You may wonder why we need both maps. But keep in mind that files may are not be stored contiguously on the disk. In other words, they can be chopped up into pieces and scattered all over the disk. The beginning of a file can be at the end of the disk and the end of the file can be at the beginning.
The Damaged Entity Map represents a view of where the damage is in the file. This can be extremely useful in understanding where the damage is, as you see the file in the Operating System.
For example, if you see a bad block at the end of this map, then you will not be able to read the end of that file in Windows, and the other way around.
Also, it’s interesting to note that NTFS typically reads file data in cluster sized blocks (4,096 byte blocks typically). This means that even if a single sectors (512 bytes) is damaged, a 4,096 byte block will be unreadable by Windows.
Since the Scanner doesn’t use NTFS and implements its own version of the file system, this limitation is not an issue. To the Scanner, if one sector is damages, then only 512 bytes are unreadable. These little details are very important when recovering files and the Scanner tries to be aware of all these things in order to do the best job that it can.
Attempting File Recovery
In order to recover the files you will need an external hard drive or a thumb drive, or some other destination to place the recovered files. It is not recommended to place the recovered files on the damaged drive, for obvious reasons.
At this point you can select one or more files for recovery and click Attempt file recovery…
Now it’s time to select the destination for your recovered files and some recovery options:
If you’d like, you can tell the Scanner to not attempt bad sector recovery at all.
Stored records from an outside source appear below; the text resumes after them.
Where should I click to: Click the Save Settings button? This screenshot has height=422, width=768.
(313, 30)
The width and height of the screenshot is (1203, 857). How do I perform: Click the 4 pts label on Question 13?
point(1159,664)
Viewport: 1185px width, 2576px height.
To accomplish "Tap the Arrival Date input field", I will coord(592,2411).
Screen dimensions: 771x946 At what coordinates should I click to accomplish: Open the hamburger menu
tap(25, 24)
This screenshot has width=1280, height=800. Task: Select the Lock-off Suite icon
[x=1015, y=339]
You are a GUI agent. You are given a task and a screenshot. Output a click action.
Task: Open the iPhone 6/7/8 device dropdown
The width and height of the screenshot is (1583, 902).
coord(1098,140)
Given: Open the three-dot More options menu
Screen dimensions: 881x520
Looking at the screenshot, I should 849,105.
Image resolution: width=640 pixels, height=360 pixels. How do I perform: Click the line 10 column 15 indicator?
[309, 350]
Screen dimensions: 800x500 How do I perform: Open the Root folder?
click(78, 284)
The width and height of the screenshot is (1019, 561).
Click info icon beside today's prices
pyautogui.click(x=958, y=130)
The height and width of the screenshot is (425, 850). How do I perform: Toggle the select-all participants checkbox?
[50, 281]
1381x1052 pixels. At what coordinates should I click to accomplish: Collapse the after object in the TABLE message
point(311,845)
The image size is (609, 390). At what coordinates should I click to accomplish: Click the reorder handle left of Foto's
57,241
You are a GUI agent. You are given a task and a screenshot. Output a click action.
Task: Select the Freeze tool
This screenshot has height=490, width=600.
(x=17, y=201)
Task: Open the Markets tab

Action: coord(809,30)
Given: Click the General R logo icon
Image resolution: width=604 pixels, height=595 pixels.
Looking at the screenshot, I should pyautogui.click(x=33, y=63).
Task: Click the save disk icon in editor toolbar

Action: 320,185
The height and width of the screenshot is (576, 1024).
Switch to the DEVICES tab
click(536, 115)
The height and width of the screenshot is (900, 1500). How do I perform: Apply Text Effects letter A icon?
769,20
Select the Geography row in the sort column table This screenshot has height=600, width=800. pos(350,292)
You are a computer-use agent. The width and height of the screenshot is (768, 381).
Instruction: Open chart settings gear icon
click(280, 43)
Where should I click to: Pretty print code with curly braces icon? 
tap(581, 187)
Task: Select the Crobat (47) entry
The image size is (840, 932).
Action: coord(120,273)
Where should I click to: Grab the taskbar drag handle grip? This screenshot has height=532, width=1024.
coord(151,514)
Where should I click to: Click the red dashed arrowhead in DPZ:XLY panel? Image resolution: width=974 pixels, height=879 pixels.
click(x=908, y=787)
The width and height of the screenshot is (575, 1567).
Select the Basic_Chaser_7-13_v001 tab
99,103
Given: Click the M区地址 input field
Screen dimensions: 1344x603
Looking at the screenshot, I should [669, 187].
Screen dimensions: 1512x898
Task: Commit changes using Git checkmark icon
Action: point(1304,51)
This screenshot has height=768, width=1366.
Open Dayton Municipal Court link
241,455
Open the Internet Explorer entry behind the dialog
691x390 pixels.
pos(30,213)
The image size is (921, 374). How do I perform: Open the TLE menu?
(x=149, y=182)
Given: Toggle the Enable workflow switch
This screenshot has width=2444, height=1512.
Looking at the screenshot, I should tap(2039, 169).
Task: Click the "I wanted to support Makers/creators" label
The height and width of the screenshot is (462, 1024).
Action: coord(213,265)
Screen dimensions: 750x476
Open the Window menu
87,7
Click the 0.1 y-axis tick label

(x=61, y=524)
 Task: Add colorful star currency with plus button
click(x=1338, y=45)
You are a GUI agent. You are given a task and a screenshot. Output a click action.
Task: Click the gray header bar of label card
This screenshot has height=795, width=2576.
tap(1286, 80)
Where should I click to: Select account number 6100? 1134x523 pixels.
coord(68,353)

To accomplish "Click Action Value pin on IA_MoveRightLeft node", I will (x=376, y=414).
In this mode, the Scanner will write out all the known good sectors to the destination media and will skip all the bad sectors. This is useful if you have a lot of damaged data and would like to quickly get as much information out of the drive as possible. Bad sector recovery can take some time and selecting the option to not recover bad sectors will speed up the recovery process.
Once you click Start Recovery, the StableBit Scanner will go to work attempting to recover your files:
The Scanner first reads the known good sectors and then attempts bad sector recovery, for each file.
Each bad sector recovery attempt is driven by various head motion profiles. Some of the profiles are driven by a random number generator, which ensures a unique recovery attempt each try. The Scanner tries to read a damaged sector by altering the velocity and direction of the drive head on each attempt, in hopes of getting the drive to read the bad sector one last time.
On each attempt, for each bad sector, the Scanner tries 11 different recovery algorithms on that sector. This is what is considered to be one recovery attempt for a sector.
File Recovery Results
After the Scanner finishes its file recovery it will display the results like this:
Note that because the damage was simulated for this blog post, all sectors were instantly recovered. It is possible for the Scanner to recover files partially or none at all. If the Scanner did not succeed at recovering one or more of your files you can re-attempt file recovery, but increase the bad sector retry count to something greater.
We can select each recovered file to see how much data and which sectors were recovered:
You can hover your mouse over any recovered block to get more information on that block:
At this point, your recovered files have been written to the recovery destination that you selected earlier.
Note that the original file on the damaged disk is still damaged, and the Scanner will continue to report disk surface damage and file damage for that disk. The Scanner does not write to the damaged disk during file recovery.
You should remove and replace the damaged disk at once. Continuing to use a hard disk after it has damaged one or more of your files is a really bad idea.
This concludes this comprehensive review of the file recovery system in Scanner 2.0. I haven’t written one of these long and detailed articles in a while now, I hope that some of you enjoyed reading it.
Next we will look at improving S.M.A.R.T. in Scanner 2.0.